Boost :

Date view	Thread view	Subject view	Author view

From: Damien Fisher (damienf_at_[hidden])
Date: 2006-08-08 02:01:38

Next message: Simon Atanasyan: "Re: [boost] Sun-5.8 failures"
Previous message: Oliver.Kowalke_at_[hidden]: "[boost] [defer/thread_pool] - added again to boost vault"
In reply to: Charles Karney: "Re: [boost] Bugs in boost random number distributions"
Next in thread: Charles Karney: "Re: [boost] Bugs in boost random number distributions"
Reply: Charles Karney: "Re: [boost] Bugs in boost random number distributions"

FWIW, I've tried using boost::random *many* times in serious projects,
and each time when it gets to testing I have to rewrite all my random
code to move away from it, due to what is generally very bizarre (and
non-random) behavior. The bugs you've listed are pretty indicative of
my experience, although I haven't been quite as professional (that is,
I never bothered submitting any reports ;) ).

************

Short problem
Copy the stretch of the Boost mailing-list post from "Next in thread: Charles" through "reports ;) )." word for word. The items that come next aren't needed.

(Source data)

************

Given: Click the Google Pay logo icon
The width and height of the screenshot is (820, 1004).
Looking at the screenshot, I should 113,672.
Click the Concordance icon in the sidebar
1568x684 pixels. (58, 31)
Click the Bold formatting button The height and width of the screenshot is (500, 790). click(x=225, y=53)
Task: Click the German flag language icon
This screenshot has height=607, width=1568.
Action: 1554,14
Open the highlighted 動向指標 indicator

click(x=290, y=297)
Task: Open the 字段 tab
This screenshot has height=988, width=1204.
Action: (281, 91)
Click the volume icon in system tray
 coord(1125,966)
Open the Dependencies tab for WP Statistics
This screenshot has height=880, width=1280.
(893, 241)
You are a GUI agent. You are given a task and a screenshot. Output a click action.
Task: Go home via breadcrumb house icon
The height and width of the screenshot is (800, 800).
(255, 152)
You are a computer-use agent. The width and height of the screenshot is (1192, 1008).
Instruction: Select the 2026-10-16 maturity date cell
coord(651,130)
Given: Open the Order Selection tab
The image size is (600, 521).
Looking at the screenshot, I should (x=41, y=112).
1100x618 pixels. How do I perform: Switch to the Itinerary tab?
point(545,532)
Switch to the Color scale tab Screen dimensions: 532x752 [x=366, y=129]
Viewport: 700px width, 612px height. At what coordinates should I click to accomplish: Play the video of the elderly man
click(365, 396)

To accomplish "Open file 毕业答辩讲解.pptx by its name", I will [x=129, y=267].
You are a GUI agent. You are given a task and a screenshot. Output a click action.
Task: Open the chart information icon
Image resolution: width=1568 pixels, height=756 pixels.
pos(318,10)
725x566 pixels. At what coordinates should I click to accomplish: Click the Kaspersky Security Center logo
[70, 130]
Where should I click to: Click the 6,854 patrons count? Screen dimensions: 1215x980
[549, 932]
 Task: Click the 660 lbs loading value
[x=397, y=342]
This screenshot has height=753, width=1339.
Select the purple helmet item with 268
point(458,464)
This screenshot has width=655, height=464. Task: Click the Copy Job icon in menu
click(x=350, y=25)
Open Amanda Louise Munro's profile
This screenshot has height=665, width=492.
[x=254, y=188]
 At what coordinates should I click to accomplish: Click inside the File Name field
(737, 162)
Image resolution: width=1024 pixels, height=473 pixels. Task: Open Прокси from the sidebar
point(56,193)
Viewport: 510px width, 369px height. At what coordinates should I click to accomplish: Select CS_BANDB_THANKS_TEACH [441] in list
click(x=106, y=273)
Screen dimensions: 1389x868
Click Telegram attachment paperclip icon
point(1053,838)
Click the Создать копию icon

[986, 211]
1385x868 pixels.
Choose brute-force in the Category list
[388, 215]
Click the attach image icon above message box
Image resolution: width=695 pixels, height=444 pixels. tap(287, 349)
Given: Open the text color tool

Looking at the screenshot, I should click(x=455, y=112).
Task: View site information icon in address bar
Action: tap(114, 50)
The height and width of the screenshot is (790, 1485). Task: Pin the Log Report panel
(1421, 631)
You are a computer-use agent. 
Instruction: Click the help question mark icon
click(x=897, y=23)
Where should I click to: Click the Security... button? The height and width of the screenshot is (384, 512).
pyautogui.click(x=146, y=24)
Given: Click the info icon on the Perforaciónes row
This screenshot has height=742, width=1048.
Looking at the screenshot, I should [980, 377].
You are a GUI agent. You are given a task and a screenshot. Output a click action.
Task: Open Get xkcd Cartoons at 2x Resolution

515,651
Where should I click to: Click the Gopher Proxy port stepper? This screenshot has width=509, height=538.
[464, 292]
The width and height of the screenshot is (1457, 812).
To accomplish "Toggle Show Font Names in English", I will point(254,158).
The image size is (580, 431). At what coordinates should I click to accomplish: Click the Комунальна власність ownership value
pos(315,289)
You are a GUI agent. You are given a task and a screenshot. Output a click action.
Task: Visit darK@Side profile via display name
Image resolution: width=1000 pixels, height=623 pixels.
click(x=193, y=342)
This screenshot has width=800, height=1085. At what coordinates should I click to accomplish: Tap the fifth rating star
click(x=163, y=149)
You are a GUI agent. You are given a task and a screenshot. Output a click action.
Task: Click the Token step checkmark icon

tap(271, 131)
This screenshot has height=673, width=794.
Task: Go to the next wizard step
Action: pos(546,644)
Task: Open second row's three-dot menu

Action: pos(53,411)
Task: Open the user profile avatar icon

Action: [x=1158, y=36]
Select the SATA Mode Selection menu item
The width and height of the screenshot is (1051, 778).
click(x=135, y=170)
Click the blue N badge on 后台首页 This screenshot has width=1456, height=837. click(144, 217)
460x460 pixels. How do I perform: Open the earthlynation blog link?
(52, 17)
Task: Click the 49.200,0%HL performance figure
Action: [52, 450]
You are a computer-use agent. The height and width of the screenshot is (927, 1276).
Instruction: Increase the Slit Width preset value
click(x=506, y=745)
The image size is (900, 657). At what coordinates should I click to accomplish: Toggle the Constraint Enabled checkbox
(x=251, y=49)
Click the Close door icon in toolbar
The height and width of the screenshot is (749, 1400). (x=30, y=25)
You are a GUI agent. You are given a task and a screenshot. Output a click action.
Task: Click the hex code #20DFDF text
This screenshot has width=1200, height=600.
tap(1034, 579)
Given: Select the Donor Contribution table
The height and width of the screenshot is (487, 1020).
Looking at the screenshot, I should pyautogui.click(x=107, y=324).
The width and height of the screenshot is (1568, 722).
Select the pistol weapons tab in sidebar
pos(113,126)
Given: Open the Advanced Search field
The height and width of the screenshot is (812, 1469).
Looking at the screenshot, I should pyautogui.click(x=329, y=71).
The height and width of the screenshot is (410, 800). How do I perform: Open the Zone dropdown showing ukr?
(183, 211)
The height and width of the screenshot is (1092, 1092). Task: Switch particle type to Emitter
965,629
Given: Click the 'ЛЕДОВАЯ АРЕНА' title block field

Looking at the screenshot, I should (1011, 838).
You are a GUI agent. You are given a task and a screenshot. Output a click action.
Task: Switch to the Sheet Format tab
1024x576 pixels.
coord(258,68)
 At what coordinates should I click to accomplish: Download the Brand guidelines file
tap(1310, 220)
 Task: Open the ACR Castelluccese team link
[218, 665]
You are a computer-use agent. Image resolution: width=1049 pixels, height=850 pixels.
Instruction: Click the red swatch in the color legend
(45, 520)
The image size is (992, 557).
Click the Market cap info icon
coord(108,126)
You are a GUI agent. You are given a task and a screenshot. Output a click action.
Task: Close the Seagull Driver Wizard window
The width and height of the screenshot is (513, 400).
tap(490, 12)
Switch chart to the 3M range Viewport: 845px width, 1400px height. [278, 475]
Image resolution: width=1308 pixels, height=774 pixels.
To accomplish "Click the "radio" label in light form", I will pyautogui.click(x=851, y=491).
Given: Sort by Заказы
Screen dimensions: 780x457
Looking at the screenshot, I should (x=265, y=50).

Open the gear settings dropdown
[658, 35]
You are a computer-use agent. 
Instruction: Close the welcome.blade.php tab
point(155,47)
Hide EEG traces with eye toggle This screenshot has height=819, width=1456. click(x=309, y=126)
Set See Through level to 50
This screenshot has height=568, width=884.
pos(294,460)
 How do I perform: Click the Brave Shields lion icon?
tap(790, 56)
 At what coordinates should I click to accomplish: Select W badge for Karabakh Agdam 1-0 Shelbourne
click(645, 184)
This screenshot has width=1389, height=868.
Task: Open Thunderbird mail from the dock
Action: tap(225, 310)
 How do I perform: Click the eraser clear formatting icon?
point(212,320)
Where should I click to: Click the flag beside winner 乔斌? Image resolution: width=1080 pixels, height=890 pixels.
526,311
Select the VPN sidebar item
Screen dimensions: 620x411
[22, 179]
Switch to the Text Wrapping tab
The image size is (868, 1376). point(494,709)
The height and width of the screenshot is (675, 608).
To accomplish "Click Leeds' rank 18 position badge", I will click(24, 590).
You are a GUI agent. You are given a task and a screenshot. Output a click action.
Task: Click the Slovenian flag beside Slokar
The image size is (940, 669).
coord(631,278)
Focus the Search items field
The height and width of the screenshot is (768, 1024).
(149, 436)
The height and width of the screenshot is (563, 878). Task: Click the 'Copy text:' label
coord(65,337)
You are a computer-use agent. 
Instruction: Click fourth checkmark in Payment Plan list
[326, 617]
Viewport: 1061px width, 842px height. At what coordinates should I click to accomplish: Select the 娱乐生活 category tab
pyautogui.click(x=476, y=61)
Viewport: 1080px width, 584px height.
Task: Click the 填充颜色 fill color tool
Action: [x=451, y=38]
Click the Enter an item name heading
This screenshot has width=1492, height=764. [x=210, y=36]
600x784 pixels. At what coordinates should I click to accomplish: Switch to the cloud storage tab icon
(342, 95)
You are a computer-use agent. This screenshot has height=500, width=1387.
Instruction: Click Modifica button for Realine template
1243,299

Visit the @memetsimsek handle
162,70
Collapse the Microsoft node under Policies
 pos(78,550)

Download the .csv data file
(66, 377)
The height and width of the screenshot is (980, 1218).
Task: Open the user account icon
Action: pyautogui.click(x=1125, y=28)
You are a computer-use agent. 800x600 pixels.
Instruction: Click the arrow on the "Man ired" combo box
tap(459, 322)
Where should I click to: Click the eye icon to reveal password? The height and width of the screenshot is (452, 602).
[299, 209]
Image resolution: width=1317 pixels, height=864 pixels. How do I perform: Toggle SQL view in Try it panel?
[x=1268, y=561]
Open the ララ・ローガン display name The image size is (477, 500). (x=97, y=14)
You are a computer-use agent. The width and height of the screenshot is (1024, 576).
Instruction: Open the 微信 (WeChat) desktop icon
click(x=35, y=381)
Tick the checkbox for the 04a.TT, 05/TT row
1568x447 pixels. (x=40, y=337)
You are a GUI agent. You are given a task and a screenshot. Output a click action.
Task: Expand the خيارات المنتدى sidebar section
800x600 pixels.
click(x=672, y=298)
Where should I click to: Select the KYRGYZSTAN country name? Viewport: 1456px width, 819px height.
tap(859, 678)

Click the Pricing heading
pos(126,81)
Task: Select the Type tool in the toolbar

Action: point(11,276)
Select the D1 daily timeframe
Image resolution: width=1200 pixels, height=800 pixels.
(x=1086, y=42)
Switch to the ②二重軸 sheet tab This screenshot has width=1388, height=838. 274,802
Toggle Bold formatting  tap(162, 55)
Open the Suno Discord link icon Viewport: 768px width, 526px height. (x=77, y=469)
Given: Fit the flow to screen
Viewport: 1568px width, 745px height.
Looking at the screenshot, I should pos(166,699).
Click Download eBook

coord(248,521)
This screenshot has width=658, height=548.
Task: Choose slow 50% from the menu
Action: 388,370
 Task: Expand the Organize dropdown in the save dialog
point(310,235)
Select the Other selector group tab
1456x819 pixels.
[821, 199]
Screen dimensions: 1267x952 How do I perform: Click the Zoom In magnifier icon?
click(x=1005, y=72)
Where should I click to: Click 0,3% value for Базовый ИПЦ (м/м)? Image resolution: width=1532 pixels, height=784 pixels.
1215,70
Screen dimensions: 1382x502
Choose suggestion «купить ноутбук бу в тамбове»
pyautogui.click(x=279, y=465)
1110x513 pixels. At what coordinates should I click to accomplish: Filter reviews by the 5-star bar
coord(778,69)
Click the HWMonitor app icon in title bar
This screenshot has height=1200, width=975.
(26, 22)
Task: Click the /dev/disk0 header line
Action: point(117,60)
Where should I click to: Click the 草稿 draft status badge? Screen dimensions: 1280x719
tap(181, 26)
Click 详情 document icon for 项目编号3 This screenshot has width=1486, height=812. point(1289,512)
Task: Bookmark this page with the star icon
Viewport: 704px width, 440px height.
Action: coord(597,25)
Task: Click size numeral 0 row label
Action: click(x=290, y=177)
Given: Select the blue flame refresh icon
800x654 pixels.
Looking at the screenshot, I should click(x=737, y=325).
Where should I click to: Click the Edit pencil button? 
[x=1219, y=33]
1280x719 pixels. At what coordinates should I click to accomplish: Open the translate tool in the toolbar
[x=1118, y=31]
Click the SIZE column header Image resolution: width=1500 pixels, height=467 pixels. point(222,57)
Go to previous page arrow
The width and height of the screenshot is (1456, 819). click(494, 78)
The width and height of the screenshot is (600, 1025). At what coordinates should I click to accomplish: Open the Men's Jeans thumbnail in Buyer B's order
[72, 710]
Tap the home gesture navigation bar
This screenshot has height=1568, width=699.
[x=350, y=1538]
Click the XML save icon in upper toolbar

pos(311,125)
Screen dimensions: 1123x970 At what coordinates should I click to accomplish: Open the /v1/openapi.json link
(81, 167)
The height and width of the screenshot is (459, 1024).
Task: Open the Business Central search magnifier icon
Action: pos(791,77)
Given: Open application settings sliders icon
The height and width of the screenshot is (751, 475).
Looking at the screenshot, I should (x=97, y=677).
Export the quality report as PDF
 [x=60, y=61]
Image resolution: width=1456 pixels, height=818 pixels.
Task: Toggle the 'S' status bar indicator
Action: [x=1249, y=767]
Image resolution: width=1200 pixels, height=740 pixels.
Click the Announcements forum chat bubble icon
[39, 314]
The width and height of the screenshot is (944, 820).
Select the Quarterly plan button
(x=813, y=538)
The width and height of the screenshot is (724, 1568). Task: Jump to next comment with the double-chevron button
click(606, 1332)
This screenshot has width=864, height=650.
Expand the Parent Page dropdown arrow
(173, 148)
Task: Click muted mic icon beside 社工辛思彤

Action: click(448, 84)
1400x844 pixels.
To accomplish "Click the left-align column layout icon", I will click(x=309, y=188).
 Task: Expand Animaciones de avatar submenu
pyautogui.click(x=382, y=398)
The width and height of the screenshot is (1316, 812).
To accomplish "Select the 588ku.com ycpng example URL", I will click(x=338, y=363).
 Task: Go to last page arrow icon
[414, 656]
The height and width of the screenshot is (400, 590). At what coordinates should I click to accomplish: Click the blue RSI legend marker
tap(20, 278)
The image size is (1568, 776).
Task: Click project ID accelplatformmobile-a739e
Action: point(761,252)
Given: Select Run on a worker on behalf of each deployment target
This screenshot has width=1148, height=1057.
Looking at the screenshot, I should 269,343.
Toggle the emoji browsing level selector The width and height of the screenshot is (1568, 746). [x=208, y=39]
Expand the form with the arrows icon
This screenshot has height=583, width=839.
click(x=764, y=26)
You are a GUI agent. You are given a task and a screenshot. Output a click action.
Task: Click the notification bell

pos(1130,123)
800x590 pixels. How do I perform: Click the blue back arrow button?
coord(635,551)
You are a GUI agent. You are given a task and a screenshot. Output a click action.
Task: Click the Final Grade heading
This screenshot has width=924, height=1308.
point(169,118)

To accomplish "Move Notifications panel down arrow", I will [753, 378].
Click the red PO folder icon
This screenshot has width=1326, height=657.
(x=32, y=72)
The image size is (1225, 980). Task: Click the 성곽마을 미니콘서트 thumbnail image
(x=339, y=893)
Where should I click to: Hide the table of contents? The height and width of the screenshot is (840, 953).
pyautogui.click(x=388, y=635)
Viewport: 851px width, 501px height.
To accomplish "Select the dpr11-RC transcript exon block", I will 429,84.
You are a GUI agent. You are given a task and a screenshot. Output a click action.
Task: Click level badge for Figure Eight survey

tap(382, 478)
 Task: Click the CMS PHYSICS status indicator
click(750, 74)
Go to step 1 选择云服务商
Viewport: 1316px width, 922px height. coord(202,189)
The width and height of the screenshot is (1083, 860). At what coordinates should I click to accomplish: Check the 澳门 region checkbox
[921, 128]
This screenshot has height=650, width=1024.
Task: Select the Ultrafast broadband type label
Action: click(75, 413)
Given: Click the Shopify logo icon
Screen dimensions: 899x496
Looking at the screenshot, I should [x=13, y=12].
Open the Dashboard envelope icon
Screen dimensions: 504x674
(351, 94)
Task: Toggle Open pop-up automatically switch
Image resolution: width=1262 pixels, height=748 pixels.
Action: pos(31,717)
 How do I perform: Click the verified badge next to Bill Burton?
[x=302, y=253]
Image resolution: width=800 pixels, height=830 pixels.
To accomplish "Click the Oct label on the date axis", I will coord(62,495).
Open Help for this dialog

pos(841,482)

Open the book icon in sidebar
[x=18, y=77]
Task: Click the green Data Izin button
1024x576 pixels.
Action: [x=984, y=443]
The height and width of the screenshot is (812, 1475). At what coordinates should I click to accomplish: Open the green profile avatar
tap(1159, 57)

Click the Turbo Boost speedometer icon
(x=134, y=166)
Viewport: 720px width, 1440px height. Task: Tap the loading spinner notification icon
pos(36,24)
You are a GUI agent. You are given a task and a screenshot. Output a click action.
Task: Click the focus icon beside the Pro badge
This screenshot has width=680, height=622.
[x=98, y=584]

************

Complete response
Next in thread: Charles Karney: "Re: [boost] Bugs in boost random number distributions"
Reply: Charles Karney: "Re: [boost] Bugs in boost random number distributions"

FWIW, I've tried using boost::random *many* times in serious projects,
and each time when it gets to testing I have to rewrite all my random
code to move away from it, due to what is generally very bizarre (and
non-random) behavior. The bugs you've listed are pretty indicative of
my experience, although I haven't been quite as professional (that is,
I never bothered submitting any reports ;) ).